• [Exercise prompt] Where does the word "label" show up in the records? Copy every line that holds it.

*** Provided material ***

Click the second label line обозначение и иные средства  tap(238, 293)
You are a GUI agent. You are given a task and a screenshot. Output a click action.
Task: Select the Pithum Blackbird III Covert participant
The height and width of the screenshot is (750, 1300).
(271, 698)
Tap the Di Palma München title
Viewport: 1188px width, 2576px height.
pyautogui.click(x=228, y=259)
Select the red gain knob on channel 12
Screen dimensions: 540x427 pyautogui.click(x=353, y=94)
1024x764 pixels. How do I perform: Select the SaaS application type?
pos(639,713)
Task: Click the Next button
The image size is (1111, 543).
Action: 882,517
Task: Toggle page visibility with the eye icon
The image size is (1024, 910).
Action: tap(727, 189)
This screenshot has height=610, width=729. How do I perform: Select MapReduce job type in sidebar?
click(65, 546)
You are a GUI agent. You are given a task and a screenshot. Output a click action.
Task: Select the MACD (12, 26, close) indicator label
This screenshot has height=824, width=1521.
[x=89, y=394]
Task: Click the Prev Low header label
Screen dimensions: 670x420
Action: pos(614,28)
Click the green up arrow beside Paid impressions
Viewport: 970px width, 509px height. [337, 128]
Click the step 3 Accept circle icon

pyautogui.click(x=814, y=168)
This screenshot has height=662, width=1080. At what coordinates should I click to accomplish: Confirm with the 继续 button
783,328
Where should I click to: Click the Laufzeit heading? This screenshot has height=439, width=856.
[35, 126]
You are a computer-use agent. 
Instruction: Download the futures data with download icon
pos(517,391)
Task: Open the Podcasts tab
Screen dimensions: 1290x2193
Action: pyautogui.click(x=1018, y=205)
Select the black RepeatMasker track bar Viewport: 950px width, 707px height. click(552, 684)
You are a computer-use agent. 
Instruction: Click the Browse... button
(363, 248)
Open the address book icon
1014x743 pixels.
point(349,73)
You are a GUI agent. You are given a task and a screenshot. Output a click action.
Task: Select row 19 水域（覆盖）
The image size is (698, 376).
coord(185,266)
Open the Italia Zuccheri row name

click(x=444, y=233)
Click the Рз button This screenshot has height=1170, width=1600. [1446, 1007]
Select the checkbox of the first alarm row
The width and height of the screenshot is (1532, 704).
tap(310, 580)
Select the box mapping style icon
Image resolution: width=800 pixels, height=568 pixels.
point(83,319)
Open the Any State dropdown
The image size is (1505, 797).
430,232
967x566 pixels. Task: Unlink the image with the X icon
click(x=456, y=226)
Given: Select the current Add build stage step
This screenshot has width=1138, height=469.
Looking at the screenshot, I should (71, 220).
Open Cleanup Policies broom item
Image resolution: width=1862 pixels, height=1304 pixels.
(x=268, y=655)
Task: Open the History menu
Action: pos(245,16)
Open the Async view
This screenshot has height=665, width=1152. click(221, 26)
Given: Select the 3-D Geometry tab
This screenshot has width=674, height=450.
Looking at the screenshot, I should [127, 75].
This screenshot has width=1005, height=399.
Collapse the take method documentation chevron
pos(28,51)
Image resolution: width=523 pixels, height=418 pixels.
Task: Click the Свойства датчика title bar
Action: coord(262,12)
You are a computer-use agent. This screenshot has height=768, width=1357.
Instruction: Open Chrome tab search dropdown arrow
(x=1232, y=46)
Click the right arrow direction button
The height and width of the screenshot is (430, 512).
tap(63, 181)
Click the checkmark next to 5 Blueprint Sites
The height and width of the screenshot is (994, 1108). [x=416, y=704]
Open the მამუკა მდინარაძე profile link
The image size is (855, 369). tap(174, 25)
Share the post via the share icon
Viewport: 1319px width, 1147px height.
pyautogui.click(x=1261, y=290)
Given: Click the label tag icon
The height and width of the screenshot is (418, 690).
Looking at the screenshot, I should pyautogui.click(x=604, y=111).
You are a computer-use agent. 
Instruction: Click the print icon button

*** End of Provided material ***

• [Output below]
Click the second label line обозначение и иные средства  tap(238, 293)
Task: Select the MACD (12, 26, close) indicator label
Task: Click the Prev Low header label
Given: Click the label tag icon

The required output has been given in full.